Two weeks ago, President Rabin came to lunch at TIME during his visit to New York City for the U.N.’s 50th anniversary. He had frequently met with TIME editors, but on what was to be our last encounter, his mood seemed especially reflective. Some of his comments:

On why peace talks began when they did: In 1977 very few of us believed that in our life we’d see a real possibility of peace. It started with President Sadat of Egypt. Allow me to say that I don’t believe President Sadat–or any Arab leader with whom we have been engaged in peace–woke up one morning and discovered the justice of the right of the Zionist movement to establish a Jewish state. He came to the conclusion after trying wars, violence, boycott. I believe President Sadat realized that he could never get back the Sinai by force. There was no altruistic or philosophic change of their minds.

When we decided to explore [peace] with Arafat, frankly, he was in poor shape. As a result of the crisis in the gulf, he lost $400 million to $500 million of revenue. He was isolated even in the Arab world.

On the Jewish settlers: Today there are 450 Israelis in the municipality of Hebron and 120,000 Palestinians. I have to keep three battalions to protect them. I believe, with all due respect, that values–Jewish and universal values–have to guide our policy. I can’t call Hebron a Jewish city. It was, but to impose on 120,000 Palestinians the fact that there are 450 Jews there and for that reason to have military rule? I don’t feel the justification for that. If you ask whether the Israelis believe that the settlements in the densely populated area have any security value, the majority will say no. What kind of assets are they? Instead of fighting terrorism, I have to keep forces to protect them.

On terror: If you ask me what is the obstacle to the implementation [of the peace plan], it is terror. Arafat stopped the terrorism by the p.l.o. No Israeli has been killed by them since the end of 1992. Terror is carried out mainly by the Hamas and the Islamic Jihad with the clear purpose of undermining the peace process.
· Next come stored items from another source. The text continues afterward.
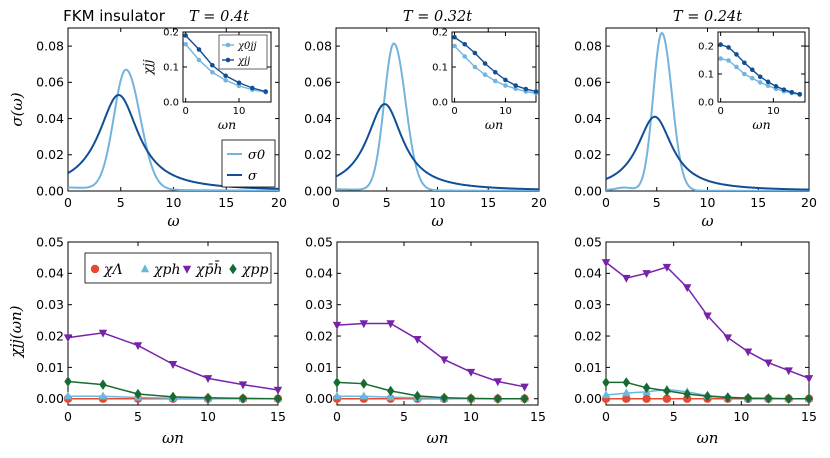 The height and width of the screenshot is (458, 830). What do you see at coordinates (50, 190) in the screenshot?
I see `panel-top-1-ytick-label: 0.00` at bounding box center [50, 190].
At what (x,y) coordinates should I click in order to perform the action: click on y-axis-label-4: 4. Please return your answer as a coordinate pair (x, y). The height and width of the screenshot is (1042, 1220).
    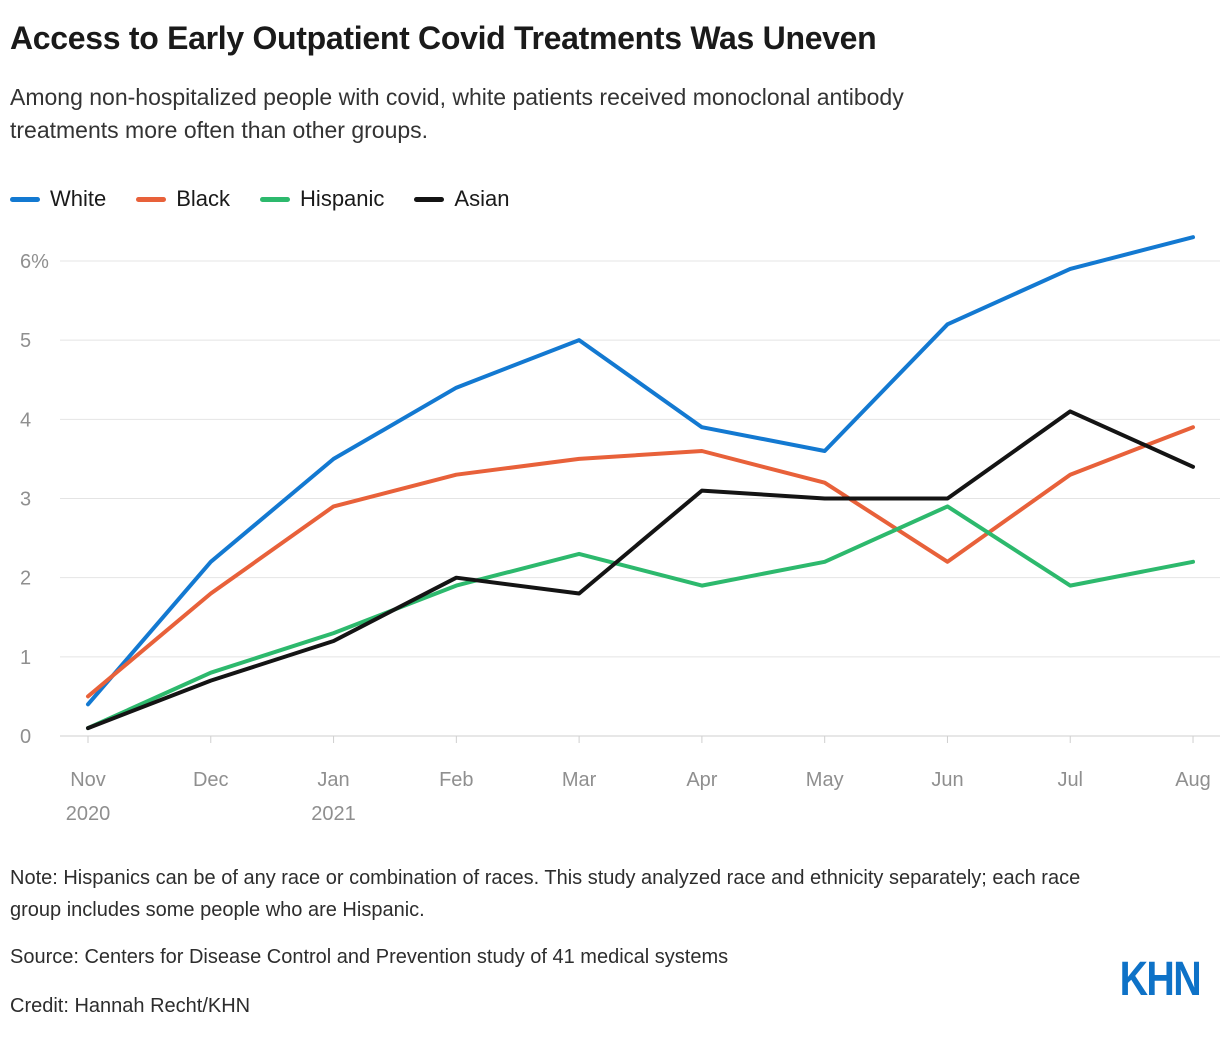
    Looking at the image, I should click on (26, 421).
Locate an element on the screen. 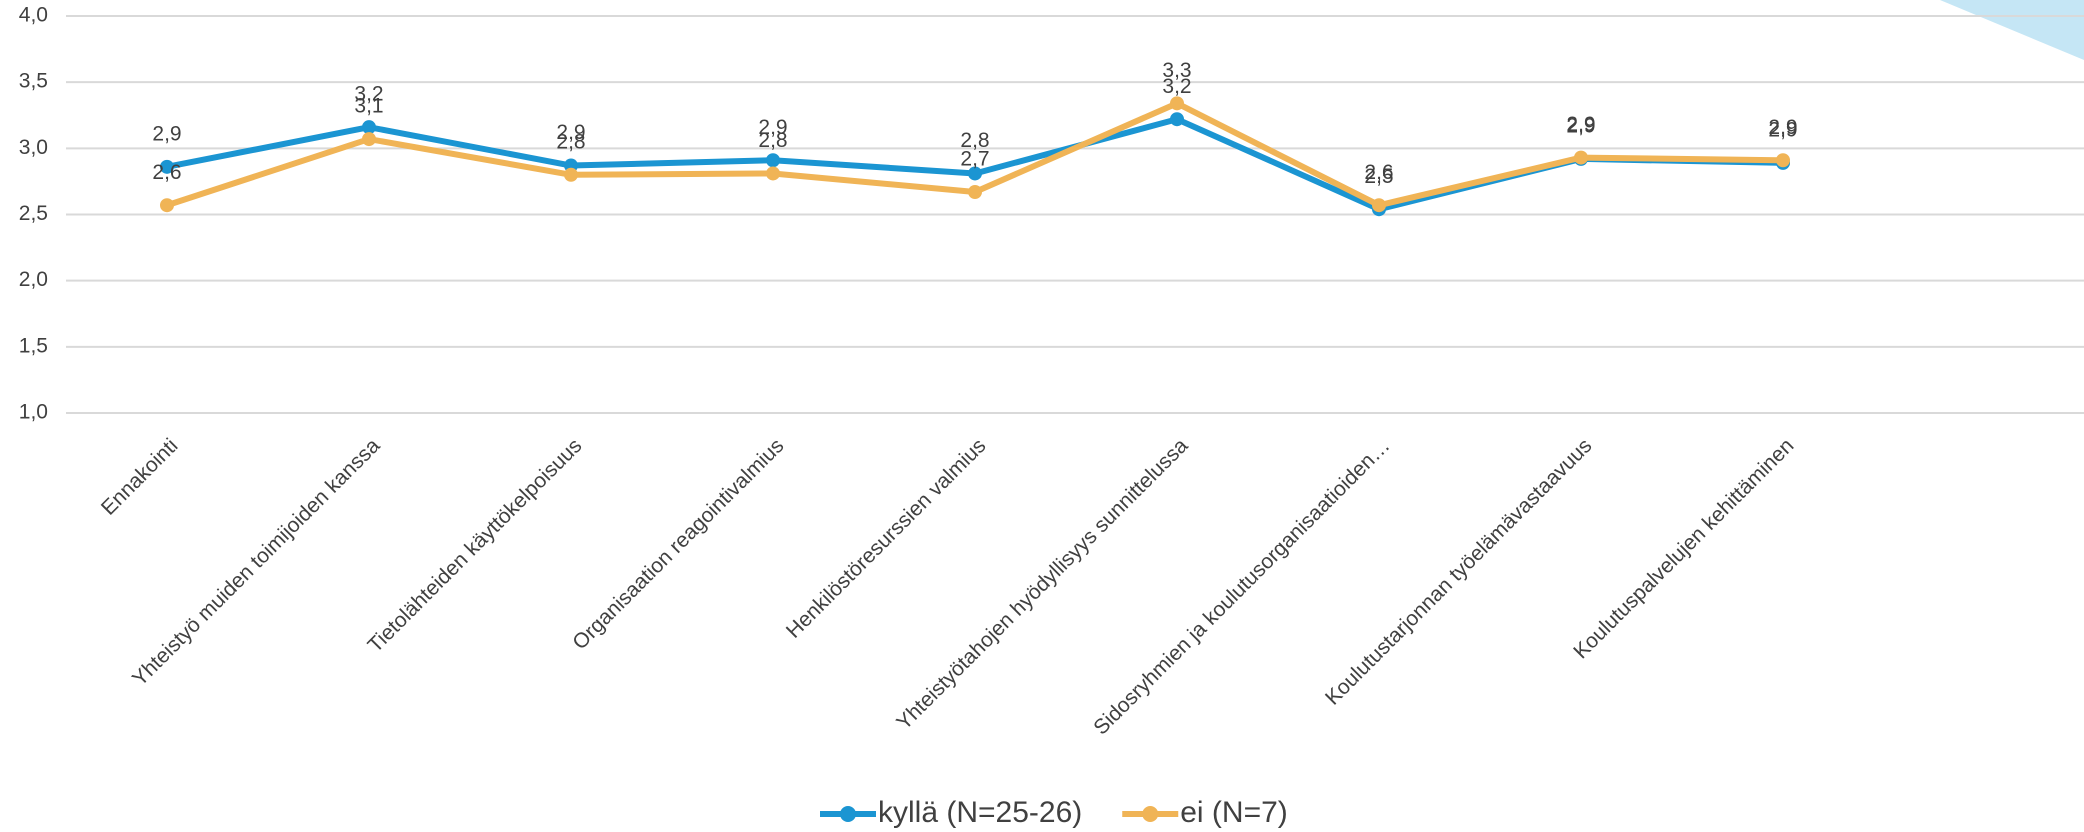 This screenshot has width=2084, height=832. data-label: 2,5 is located at coordinates (1378, 176).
We face a unique kind of terrorism–the suicidal terror mission. There is no deterrent to a person who goes with high explosives in his car or in his bag and explodes himself. We find remnants of his body. Sometimes you can’t identify him. Is the peace process reversible? It might be. But only if terror will succeed.

On the rights of non-Jewish Israelis: For me what is most important is to have a Jewish state in which at least 80% of its population is Jewish. [But] the non-Jewish citizens–the Palestinians, Muslims, Christians–should entertain all a person’s civilian political rights, because I believe that racism and Judaism by essence are in contradiction. The Palestinians in their schools, government-paid schools, are entitled–be they Muslims or Christians–to have their religion, to have their culture, their language, their heritage. I believe that they can be loyal Israeli citizens while maintaining their special identity.

On his personal commitment: It’s true that the last time I had a vote [on the Oslo accord] in the Knesset, I had a majority of one, 61 against 59. I said then and I said it publicly, As long as I have a majority of one, I will continue.